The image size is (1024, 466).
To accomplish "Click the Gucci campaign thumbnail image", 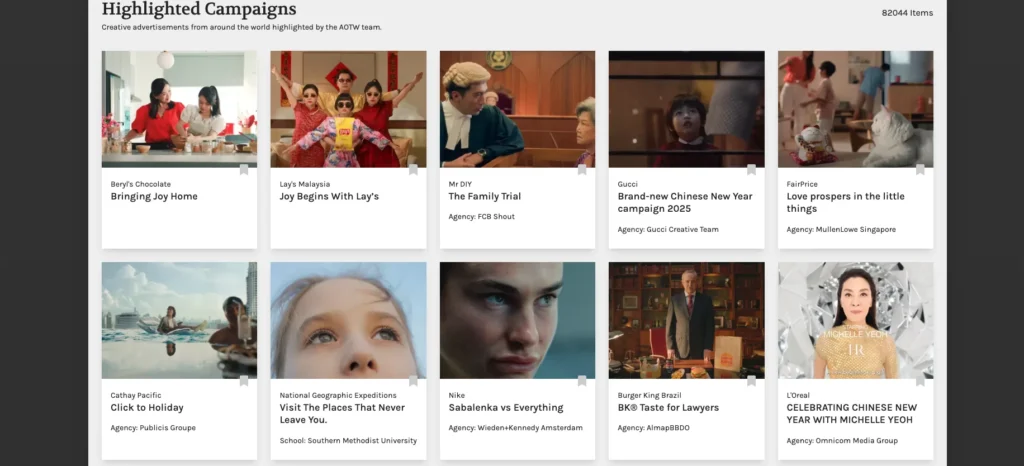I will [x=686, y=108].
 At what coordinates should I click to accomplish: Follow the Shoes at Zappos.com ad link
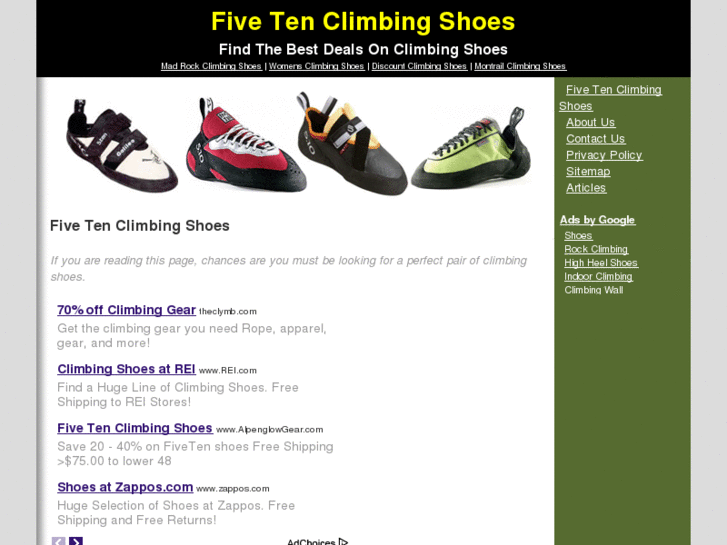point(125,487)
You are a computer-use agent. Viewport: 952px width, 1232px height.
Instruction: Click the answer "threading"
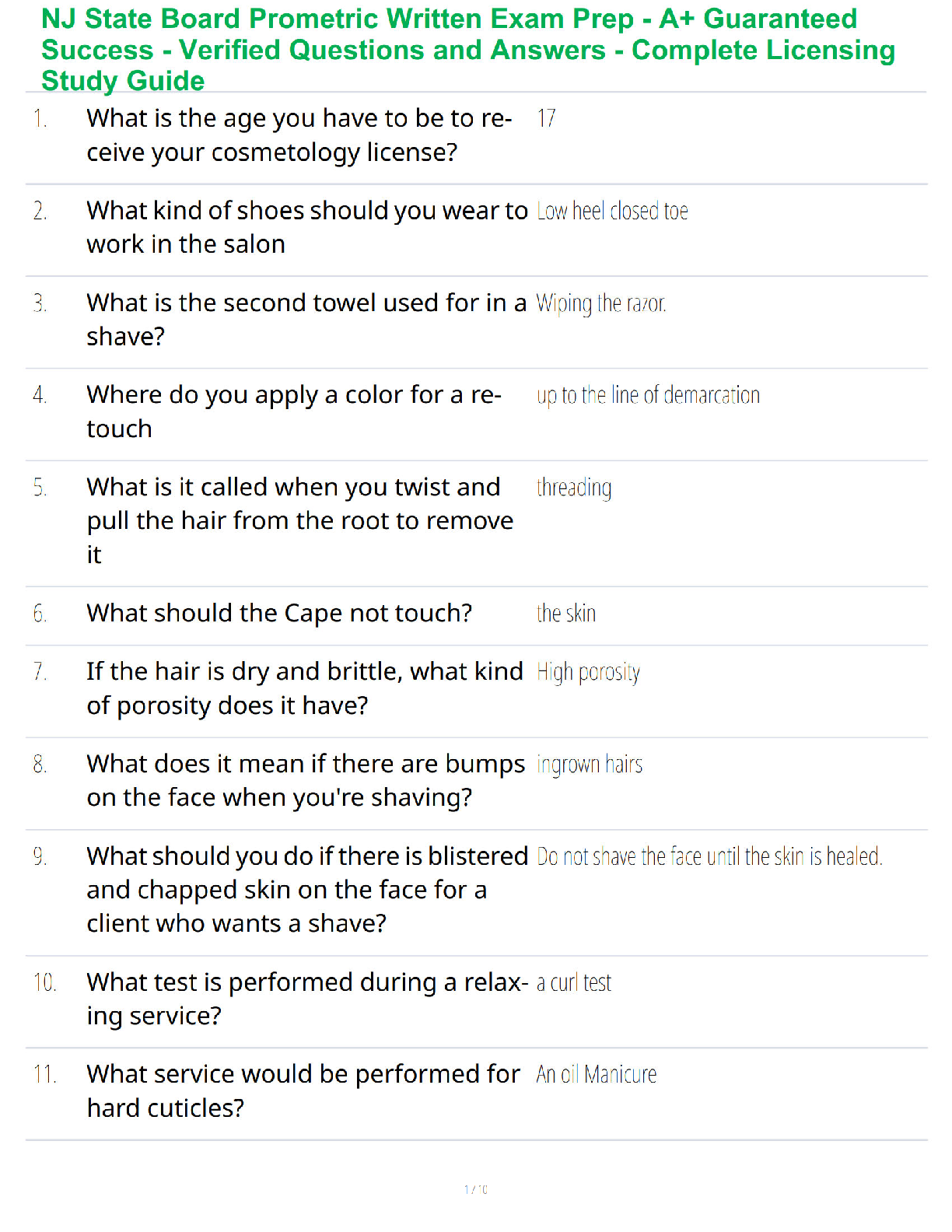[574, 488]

▶ Task to complete: Rewrite everything from the line containing "You are a computer-use" down to the end of the records, replacing "agent" with "assistant" and leaving all else unchanged. Omit the pictures from your answer.

▶ Solution to the problem:
You are a computer-use assistant. Viewport: 952px width, 1232px height.
Instruction: Click the answer "threading"
[574, 488]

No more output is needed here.